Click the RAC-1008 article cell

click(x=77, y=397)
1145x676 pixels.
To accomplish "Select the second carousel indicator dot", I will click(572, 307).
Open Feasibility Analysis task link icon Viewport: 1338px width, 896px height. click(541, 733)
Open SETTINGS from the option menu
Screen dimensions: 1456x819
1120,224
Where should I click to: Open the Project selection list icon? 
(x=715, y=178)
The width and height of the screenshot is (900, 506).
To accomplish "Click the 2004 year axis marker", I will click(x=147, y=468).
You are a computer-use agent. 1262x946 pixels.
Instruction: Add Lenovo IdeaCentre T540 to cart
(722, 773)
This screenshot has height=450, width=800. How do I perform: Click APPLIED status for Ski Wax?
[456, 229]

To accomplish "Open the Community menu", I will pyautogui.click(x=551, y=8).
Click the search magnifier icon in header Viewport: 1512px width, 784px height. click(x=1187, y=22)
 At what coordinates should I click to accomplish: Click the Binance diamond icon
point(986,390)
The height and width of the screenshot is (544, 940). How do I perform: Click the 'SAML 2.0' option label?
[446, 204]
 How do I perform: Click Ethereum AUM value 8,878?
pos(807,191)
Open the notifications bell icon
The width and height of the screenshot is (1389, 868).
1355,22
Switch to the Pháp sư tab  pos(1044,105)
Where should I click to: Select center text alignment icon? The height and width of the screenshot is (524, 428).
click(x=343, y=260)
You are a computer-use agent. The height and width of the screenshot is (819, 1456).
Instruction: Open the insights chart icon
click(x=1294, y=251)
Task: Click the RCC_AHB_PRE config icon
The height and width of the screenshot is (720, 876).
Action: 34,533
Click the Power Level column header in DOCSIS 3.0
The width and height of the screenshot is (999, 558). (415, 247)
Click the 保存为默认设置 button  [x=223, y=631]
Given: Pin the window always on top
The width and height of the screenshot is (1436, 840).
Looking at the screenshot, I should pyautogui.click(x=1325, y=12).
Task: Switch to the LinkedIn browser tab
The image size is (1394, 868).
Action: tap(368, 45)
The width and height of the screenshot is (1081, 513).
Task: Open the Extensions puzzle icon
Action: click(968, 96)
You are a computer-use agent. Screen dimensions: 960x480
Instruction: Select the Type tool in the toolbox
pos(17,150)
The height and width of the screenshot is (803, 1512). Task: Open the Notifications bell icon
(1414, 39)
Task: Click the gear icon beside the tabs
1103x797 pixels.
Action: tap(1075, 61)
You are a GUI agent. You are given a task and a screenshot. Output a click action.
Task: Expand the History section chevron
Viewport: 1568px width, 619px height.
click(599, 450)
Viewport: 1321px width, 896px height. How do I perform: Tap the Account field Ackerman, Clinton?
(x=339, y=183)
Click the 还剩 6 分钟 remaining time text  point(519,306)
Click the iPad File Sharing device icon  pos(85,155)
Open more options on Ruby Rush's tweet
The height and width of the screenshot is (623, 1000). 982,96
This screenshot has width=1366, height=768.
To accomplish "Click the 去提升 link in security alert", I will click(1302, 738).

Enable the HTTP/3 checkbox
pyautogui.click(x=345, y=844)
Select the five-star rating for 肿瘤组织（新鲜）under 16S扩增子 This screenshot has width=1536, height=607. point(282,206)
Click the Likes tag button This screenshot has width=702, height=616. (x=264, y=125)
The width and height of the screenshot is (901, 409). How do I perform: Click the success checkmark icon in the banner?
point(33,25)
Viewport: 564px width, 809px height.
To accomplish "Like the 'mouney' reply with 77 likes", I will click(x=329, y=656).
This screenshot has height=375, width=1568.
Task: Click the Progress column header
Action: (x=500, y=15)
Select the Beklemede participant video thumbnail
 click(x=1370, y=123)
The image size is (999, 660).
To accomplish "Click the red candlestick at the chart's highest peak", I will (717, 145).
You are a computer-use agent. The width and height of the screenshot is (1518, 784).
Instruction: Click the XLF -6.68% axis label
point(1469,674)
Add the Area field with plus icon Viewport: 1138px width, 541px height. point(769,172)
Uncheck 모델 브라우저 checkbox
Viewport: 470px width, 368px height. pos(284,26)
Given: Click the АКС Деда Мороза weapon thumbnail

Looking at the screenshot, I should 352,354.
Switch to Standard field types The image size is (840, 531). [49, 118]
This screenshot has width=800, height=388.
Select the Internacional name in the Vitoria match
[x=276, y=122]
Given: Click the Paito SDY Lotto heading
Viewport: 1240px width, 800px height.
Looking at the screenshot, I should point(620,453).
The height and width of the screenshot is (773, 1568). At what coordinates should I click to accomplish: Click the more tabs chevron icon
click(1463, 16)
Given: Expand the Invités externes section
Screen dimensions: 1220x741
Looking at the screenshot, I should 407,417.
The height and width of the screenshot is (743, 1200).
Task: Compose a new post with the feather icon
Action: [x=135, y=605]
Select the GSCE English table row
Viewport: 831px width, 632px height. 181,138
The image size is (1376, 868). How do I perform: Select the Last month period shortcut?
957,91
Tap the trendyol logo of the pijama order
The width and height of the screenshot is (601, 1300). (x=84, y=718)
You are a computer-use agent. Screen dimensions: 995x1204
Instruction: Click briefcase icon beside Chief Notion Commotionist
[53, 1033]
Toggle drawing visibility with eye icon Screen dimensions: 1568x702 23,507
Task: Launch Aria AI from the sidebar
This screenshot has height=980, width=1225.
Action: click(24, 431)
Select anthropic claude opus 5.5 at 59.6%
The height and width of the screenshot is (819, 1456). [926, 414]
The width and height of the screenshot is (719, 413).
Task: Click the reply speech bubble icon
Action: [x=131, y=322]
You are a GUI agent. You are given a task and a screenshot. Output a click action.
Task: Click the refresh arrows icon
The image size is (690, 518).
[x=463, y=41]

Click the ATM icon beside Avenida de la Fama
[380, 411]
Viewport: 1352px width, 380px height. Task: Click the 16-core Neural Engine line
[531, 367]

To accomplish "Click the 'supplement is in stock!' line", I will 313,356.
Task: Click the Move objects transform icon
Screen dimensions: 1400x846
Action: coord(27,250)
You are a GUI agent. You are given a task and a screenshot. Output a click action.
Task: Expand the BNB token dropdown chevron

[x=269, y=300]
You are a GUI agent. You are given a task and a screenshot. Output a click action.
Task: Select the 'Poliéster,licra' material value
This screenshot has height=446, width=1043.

===

Exercise objective: Swap "magnifier" for "magnifying glass" throughout the rows above, then write out all of those lines again with everything else left as it was.

Exercise output:
Click the RAC-1008 article cell

click(x=77, y=397)
1145x676 pixels.
To accomplish "Select the second carousel indicator dot", I will click(572, 307).
Open Feasibility Analysis task link icon Viewport: 1338px width, 896px height. click(541, 733)
Open SETTINGS from the option menu
Screen dimensions: 1456x819
1120,224
Where should I click to: Open the Project selection list icon? 
(x=715, y=178)
The width and height of the screenshot is (900, 506).
To accomplish "Click the 2004 year axis marker", I will click(x=147, y=468).
You are a computer-use agent. 1262x946 pixels.
Instruction: Add Lenovo IdeaCentre T540 to cart
(722, 773)
This screenshot has height=450, width=800. How do I perform: Click APPLIED status for Ski Wax?
[456, 229]

To accomplish "Open the Community menu", I will pyautogui.click(x=551, y=8).
Click the search magnifying glass icon in header Viewport: 1512px width, 784px height. click(x=1187, y=22)
 At what coordinates should I click to accomplish: Click the Binance diamond icon
point(986,390)
The height and width of the screenshot is (544, 940). How do I perform: Click the 'SAML 2.0' option label?
[446, 204]
 How do I perform: Click Ethereum AUM value 8,878?
pos(807,191)
Open the notifications bell icon
The width and height of the screenshot is (1389, 868).
1355,22
Switch to the Pháp sư tab  pos(1044,105)
Where should I click to: Select center text alignment icon? The height and width of the screenshot is (524, 428).
click(x=343, y=260)
You are a computer-use agent. The height and width of the screenshot is (819, 1456).
Instruction: Open the insights chart icon
click(x=1294, y=251)
Task: Click the RCC_AHB_PRE config icon
The height and width of the screenshot is (720, 876).
Action: 34,533
Click the Power Level column header in DOCSIS 3.0
The width and height of the screenshot is (999, 558). (415, 247)
Click the 保存为默认设置 button  [x=223, y=631]
Given: Pin the window always on top
The width and height of the screenshot is (1436, 840).
Looking at the screenshot, I should pyautogui.click(x=1325, y=12).
Task: Switch to the LinkedIn browser tab
The image size is (1394, 868).
Action: tap(368, 45)
The width and height of the screenshot is (1081, 513).
Task: Open the Extensions puzzle icon
Action: click(968, 96)
You are a computer-use agent. Screen dimensions: 960x480
Instruction: Select the Type tool in the toolbox
pos(17,150)
The height and width of the screenshot is (803, 1512). Task: Open the Notifications bell icon
(1414, 39)
Task: Click the gear icon beside the tabs
1103x797 pixels.
Action: tap(1075, 61)
You are a GUI agent. You are given a task and a screenshot. Output a click action.
Task: Expand the History section chevron
Viewport: 1568px width, 619px height.
click(599, 450)
Viewport: 1321px width, 896px height. How do I perform: Tap the Account field Ackerman, Clinton?
(x=339, y=183)
Click the 还剩 6 分钟 remaining time text  point(519,306)
Click the iPad File Sharing device icon  pos(85,155)
Open more options on Ruby Rush's tweet
The height and width of the screenshot is (623, 1000). 982,96
This screenshot has width=1366, height=768.
To accomplish "Click the 去提升 link in security alert", I will click(1302, 738).

Enable the HTTP/3 checkbox
pyautogui.click(x=345, y=844)
Select the five-star rating for 肿瘤组织（新鲜）under 16S扩增子 This screenshot has width=1536, height=607. point(282,206)
Click the Likes tag button This screenshot has width=702, height=616. (x=264, y=125)
The width and height of the screenshot is (901, 409). How do I perform: Click the success checkmark icon in the banner?
point(33,25)
Viewport: 564px width, 809px height.
To accomplish "Like the 'mouney' reply with 77 likes", I will click(x=329, y=656).
This screenshot has height=375, width=1568.
Task: Click the Progress column header
Action: (x=500, y=15)
Select the Beklemede participant video thumbnail
 click(x=1370, y=123)
The image size is (999, 660).
To accomplish "Click the red candlestick at the chart's highest peak", I will (717, 145).
You are a computer-use agent. The width and height of the screenshot is (1518, 784).
Instruction: Click the XLF -6.68% axis label
point(1469,674)
Add the Area field with plus icon Viewport: 1138px width, 541px height. point(769,172)
Uncheck 모델 브라우저 checkbox
Viewport: 470px width, 368px height. pos(284,26)
Given: Click the АКС Деда Мороза weapon thumbnail

Looking at the screenshot, I should 352,354.
Switch to Standard field types The image size is (840, 531). [49, 118]
This screenshot has width=800, height=388.
Select the Internacional name in the Vitoria match
[x=276, y=122]
Given: Click the Paito SDY Lotto heading
Viewport: 1240px width, 800px height.
Looking at the screenshot, I should point(620,453).
The height and width of the screenshot is (773, 1568). At what coordinates should I click to accomplish: Click the more tabs chevron icon
click(1463, 16)
Given: Expand the Invités externes section
Screen dimensions: 1220x741
Looking at the screenshot, I should 407,417.
The height and width of the screenshot is (743, 1200).
Task: Compose a new post with the feather icon
Action: [x=135, y=605]
Select the GSCE English table row
Viewport: 831px width, 632px height. 181,138
The image size is (1376, 868). How do I perform: Select the Last month period shortcut?
957,91
Tap the trendyol logo of the pijama order
The width and height of the screenshot is (601, 1300). (x=84, y=718)
You are a computer-use agent. Screen dimensions: 995x1204
Instruction: Click briefcase icon beside Chief Notion Commotionist
[53, 1033]
Toggle drawing visibility with eye icon Screen dimensions: 1568x702 23,507
Task: Launch Aria AI from the sidebar
This screenshot has height=980, width=1225.
Action: click(24, 431)
Select anthropic claude opus 5.5 at 59.6%
The height and width of the screenshot is (819, 1456). [926, 414]
The width and height of the screenshot is (719, 413).
Task: Click the reply speech bubble icon
Action: [x=131, y=322]
You are a GUI agent. You are given a task and a screenshot. Output a click action.
Task: Click the refresh arrows icon
The image size is (690, 518).
[x=463, y=41]

Click the ATM icon beside Avenida de la Fama
[380, 411]
Viewport: 1352px width, 380px height. Task: Click the 16-core Neural Engine line
[531, 367]

To accomplish "Click the 'supplement is in stock!' line", I will 313,356.
Task: Click the Move objects transform icon
Screen dimensions: 1400x846
Action: coord(27,250)
You are a GUI agent. You are given a task and a screenshot. Output a click action.
Task: Expand the BNB token dropdown chevron

[x=269, y=300]
You are a GUI agent. You are given a task and a screenshot. Output a click action.
Task: Select the 'Poliéster,licra' material value
This screenshot has height=446, width=1043.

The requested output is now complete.